Remember, it's a comic book... play by comic book rules. Ah, but you like continuity. Well, this movie is for you. Starting with the opening credits, you see documents that belong to Stark Industries, and the Strategic Homeland Intervention, Enforcement, and Logistics Division or SHIELD, both organizations that appear in Marvel's other 2008 film Iron Man. You have Banner seeking help from an expert in gamma radiation, Dr. Samuel Sterns, fated to become one of Hulk's arch-enemies the Leader, in the comics and presumably the next film. Ex-girlfriend Betty Ross's new boyfriend? Well, I believe they cut out the explicit reference to his name, Dr. Leonard Samson. A noted psychologist, he later becomes the green-tressed hero, Doc Samson. And Tim Roth's Emil Blonsky is warned by Sterns that he may become an "abomination" if he chooses to test one of Stern's serums in combination with the Super Soldier serum given him by General Ross. The Abomination is Hulk's greatest comic book opponent.

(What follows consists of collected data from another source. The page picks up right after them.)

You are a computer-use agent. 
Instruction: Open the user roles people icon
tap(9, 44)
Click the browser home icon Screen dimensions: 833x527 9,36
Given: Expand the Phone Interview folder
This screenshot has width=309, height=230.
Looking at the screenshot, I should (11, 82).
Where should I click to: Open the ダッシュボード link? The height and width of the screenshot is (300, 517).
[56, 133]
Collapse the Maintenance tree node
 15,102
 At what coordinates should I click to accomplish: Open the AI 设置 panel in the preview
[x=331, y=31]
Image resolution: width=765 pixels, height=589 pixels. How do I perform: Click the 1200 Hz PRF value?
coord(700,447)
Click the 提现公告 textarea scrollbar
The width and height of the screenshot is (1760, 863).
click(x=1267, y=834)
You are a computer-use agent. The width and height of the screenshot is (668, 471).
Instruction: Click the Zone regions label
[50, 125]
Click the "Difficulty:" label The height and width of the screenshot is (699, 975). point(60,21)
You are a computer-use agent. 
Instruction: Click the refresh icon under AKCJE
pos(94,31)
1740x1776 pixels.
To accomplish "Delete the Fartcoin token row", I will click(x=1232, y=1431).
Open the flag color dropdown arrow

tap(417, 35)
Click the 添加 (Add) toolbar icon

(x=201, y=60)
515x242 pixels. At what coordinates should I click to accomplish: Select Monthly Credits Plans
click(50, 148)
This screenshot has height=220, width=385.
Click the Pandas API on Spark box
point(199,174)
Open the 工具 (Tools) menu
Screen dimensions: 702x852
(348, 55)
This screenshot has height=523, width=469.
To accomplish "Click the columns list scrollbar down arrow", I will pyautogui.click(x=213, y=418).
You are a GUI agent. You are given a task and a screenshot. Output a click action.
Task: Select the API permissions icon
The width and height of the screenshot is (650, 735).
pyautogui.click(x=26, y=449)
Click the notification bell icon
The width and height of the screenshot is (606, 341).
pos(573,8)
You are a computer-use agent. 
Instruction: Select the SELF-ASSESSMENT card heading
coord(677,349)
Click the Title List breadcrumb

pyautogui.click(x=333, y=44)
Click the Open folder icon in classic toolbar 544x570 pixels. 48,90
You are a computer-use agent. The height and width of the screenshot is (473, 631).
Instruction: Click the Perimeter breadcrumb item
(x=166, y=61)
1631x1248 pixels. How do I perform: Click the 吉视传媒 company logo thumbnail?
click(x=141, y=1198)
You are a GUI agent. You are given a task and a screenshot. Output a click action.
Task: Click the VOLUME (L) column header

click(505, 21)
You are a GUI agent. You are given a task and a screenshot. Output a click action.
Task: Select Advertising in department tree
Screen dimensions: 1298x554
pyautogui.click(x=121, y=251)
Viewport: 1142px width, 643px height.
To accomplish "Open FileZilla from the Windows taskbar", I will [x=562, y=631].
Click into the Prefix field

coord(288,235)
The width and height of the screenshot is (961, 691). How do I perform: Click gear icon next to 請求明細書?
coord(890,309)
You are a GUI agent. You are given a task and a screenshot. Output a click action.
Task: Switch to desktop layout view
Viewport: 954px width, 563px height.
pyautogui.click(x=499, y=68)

Get an assist from your bona fide, genuinely more successful superhero younger brother. Want to get fanboys into your less than promising new superhero flick? Bring your star hitter to the party. Iron Man is the first film of 2008 to break the $300 million mark. So when Marvel started promoting that Robert Downey, Jr. would appear at the end of this movie as Iron Man Tony Stark, offering to help General Ross with a team he's putting together, the sound of millions of fans simultaneously reaching orgasm echoed throughout the land. Now that Marvel Films has most of its characters under one roof, it's far easier to cross-pollinate franchises, like they do in comics. Word is that Thor and War Machine will be spun off into their own films after appearing in Iron Man 2. They'll all be reunited in The Avengers, the story of that super-team Stark and SHIELD's Nick Fury (Samuel Jackson) are putting together to stop the rampage of... you guessed it, the Hulk. Luckily, since the Hulk is CGI you don't really need Edward Norton to return for that one.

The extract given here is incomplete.